Work item:
Reduce the material below to its lines containing "agent".

Top of Entries shown

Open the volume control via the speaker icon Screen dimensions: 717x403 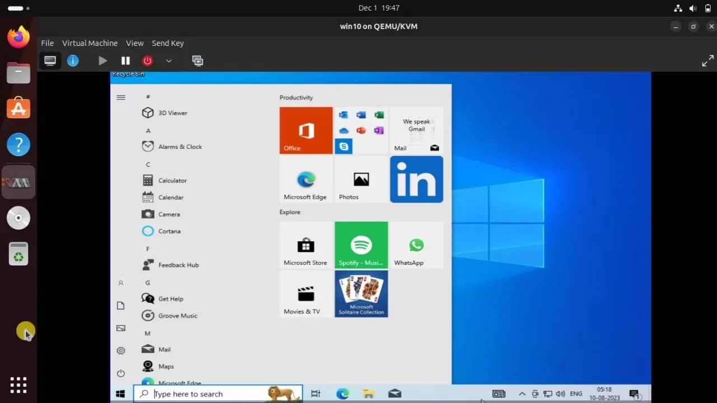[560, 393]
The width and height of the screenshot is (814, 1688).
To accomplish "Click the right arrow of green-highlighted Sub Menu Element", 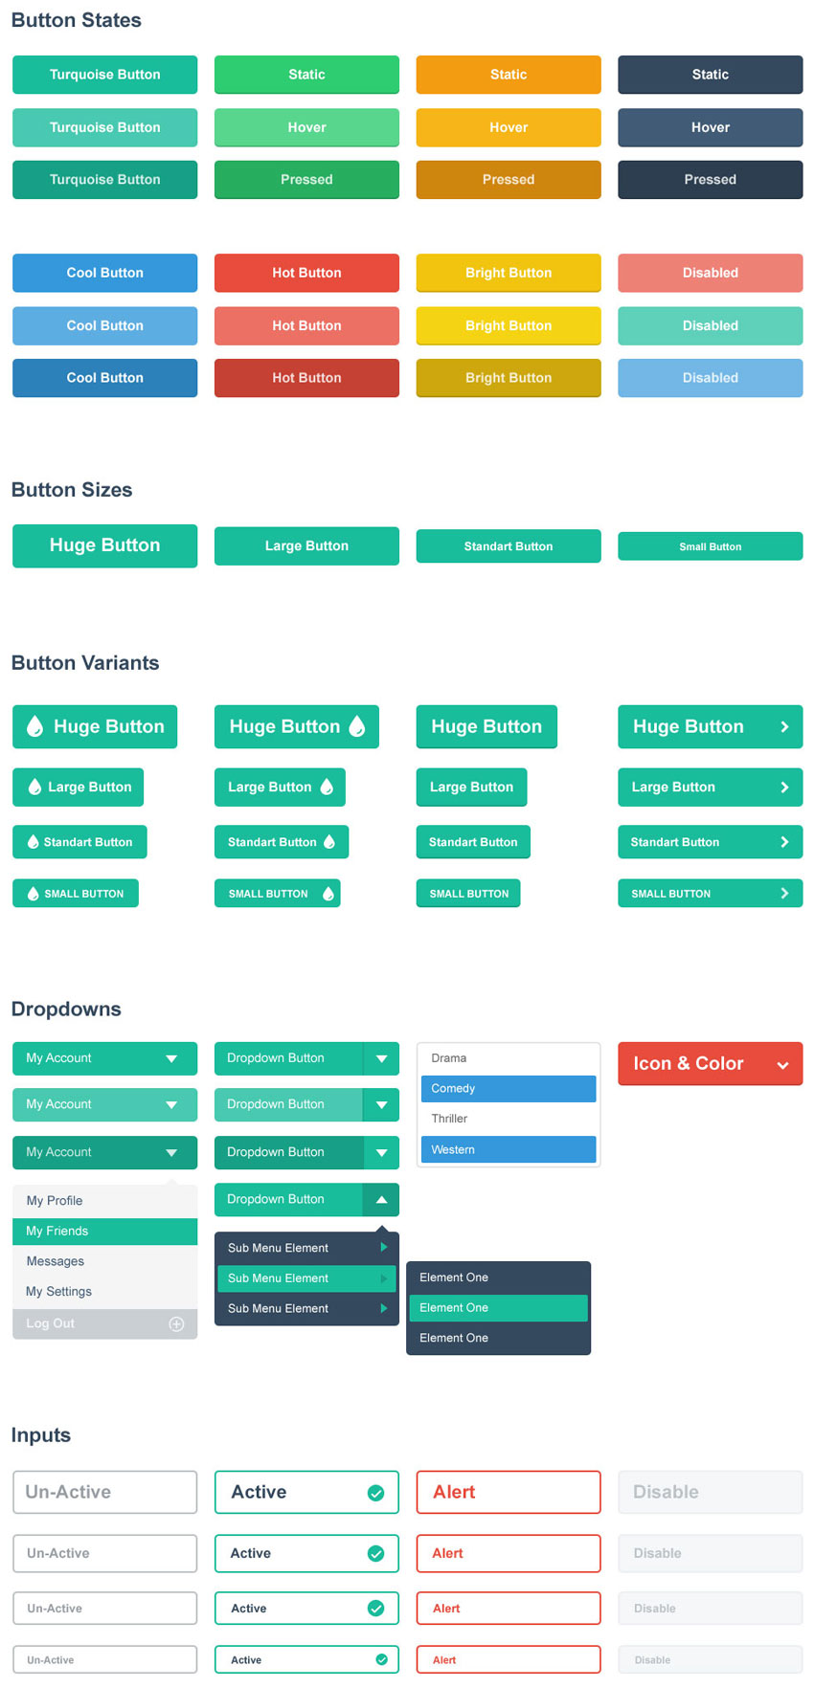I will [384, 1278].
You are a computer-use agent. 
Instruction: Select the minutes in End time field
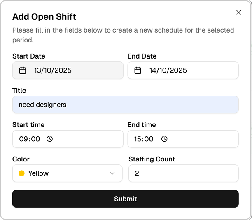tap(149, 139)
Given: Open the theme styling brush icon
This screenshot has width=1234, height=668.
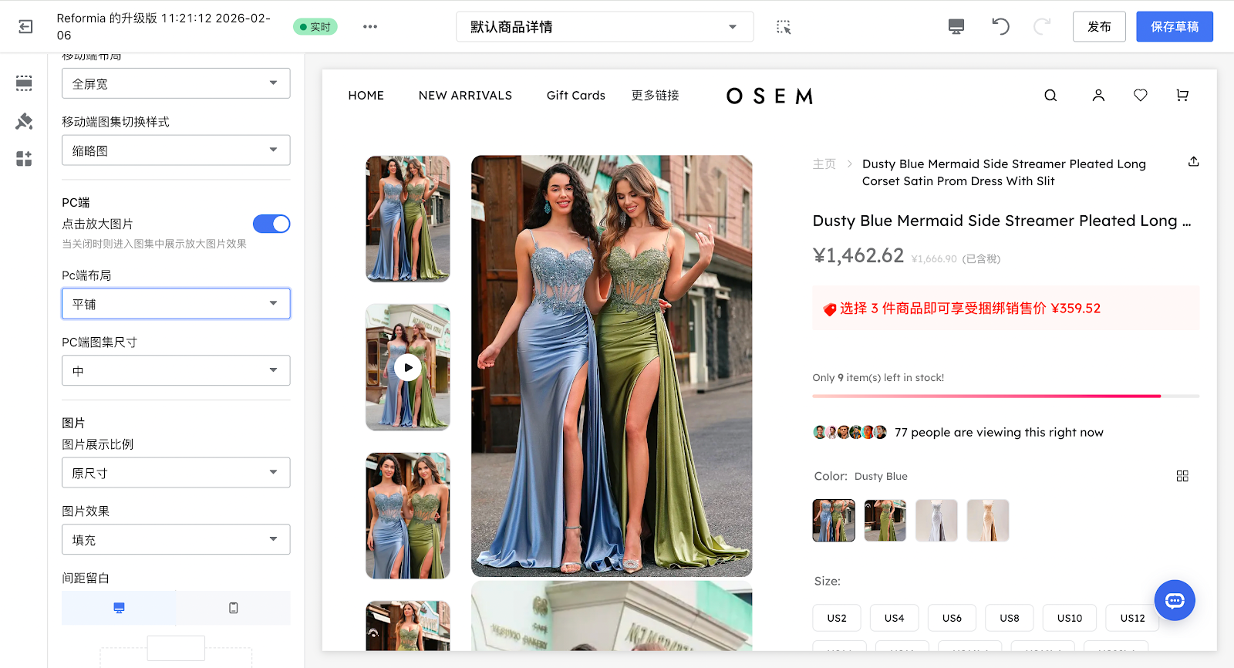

Bottom of Entries shown
Top of Entries shown

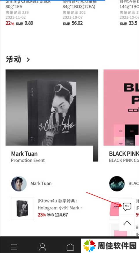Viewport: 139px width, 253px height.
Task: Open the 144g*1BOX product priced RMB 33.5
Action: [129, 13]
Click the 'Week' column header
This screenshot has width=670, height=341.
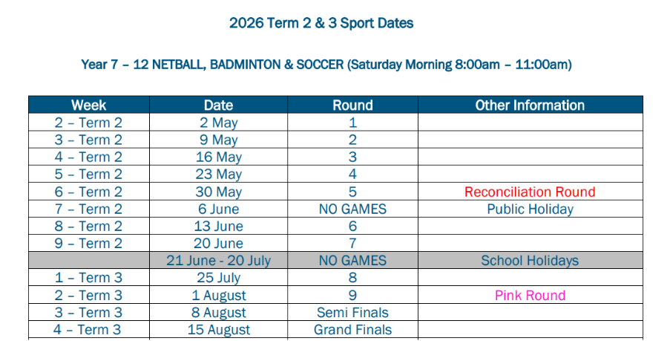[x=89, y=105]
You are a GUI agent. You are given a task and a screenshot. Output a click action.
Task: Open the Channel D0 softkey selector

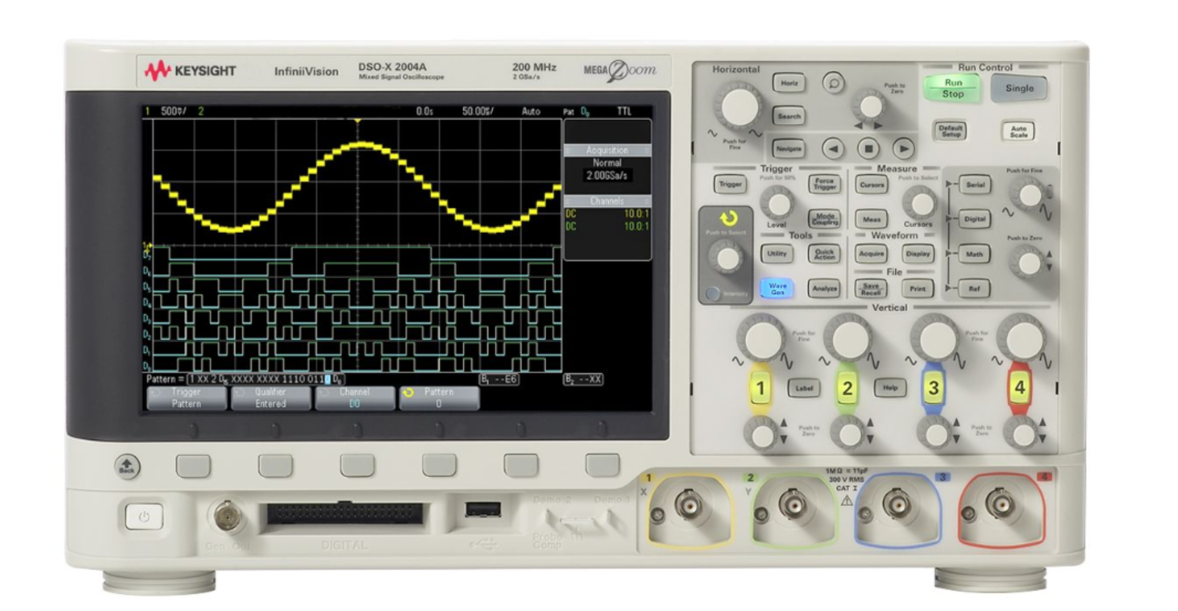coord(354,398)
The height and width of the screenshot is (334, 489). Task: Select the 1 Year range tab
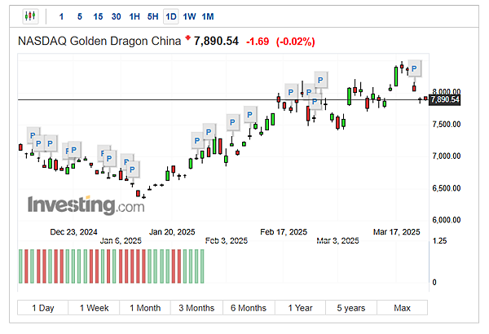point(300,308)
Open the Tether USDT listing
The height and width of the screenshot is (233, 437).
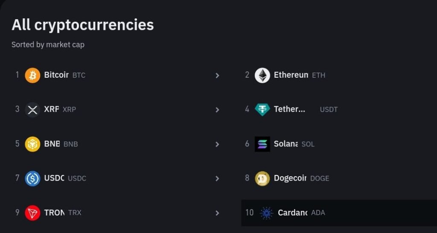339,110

Bottom of Entries shown
Top of Entries shown

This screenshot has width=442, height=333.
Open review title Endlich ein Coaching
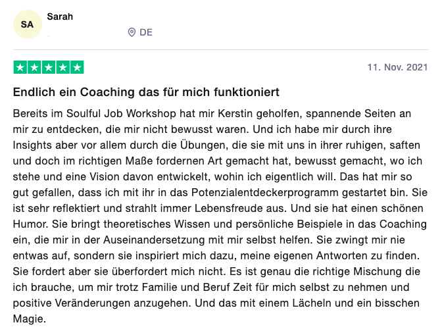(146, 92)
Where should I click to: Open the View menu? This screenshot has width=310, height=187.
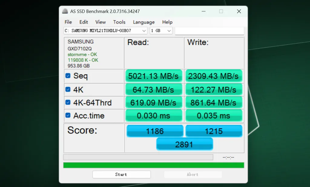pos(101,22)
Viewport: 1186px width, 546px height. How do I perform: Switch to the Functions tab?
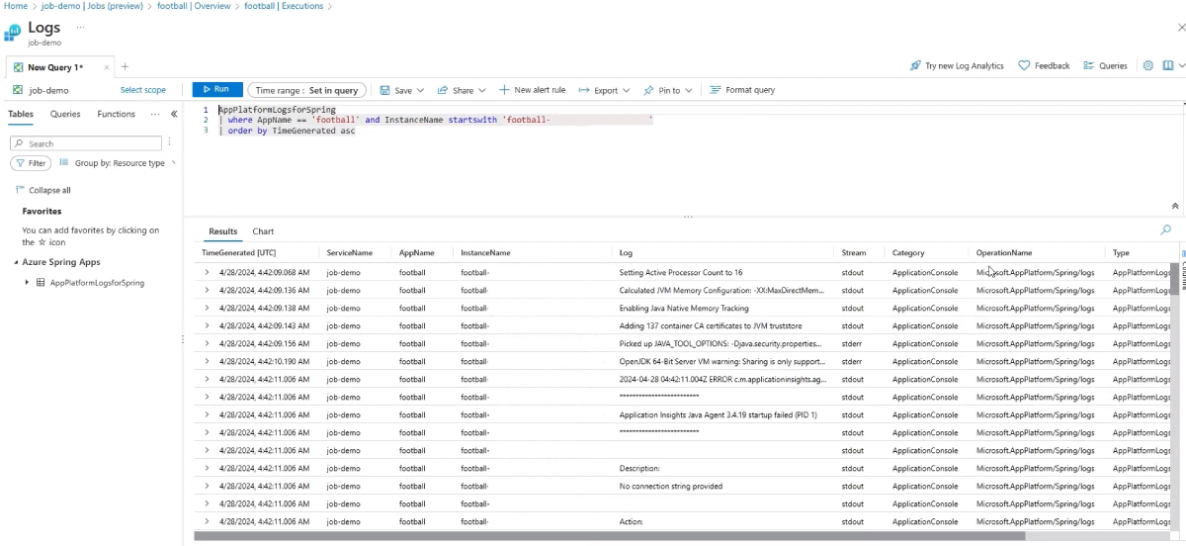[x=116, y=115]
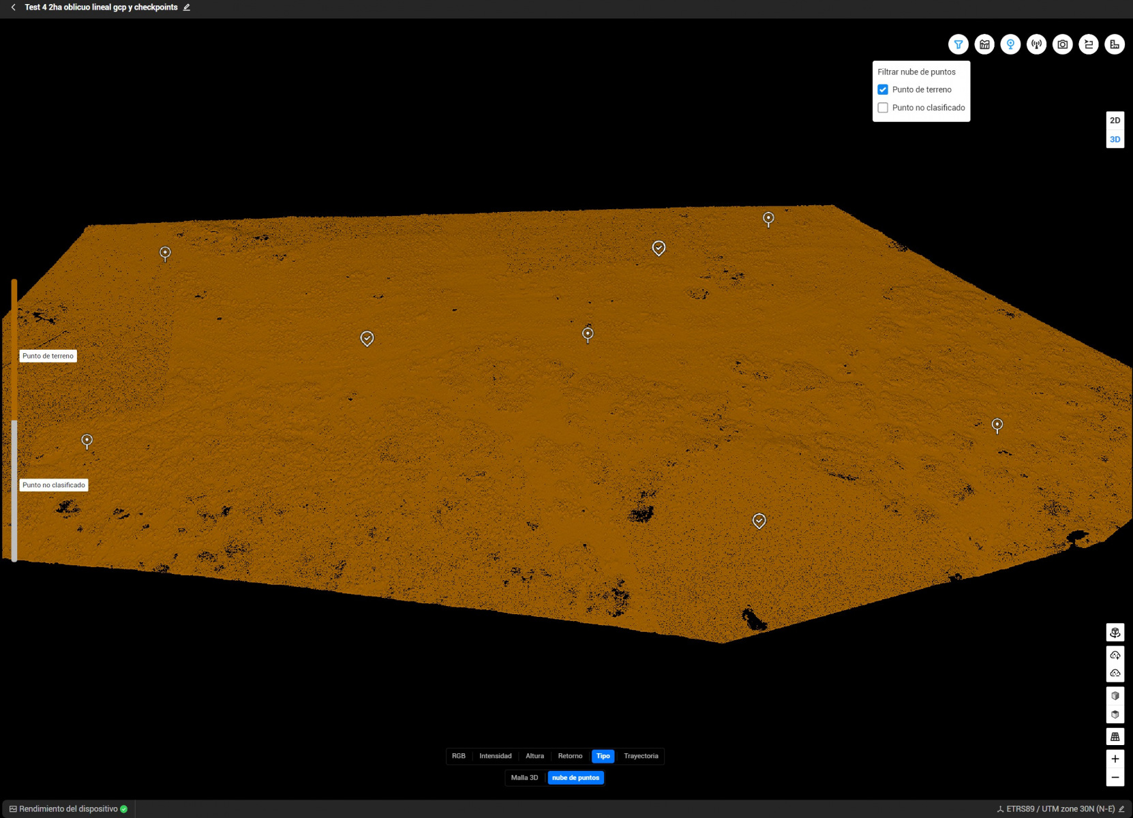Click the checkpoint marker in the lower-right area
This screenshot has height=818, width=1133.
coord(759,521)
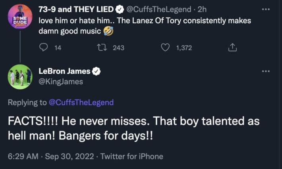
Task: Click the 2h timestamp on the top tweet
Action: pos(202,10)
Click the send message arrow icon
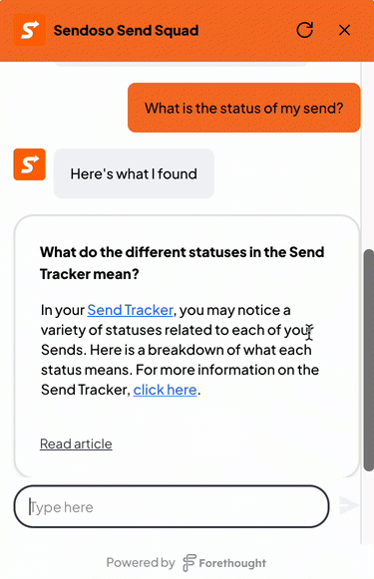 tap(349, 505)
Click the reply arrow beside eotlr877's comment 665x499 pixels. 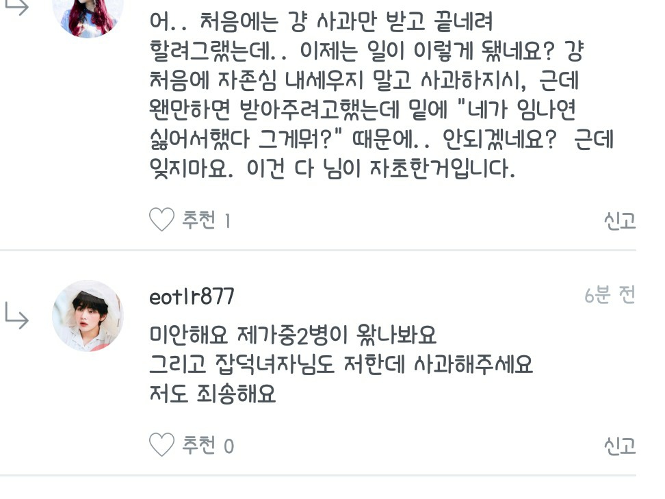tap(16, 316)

Bottom of Entries shown

Reply to the exercise:
You are a computer-use agent. 
You are a GUI agent. You are given a task and a screenshot. Output a click action.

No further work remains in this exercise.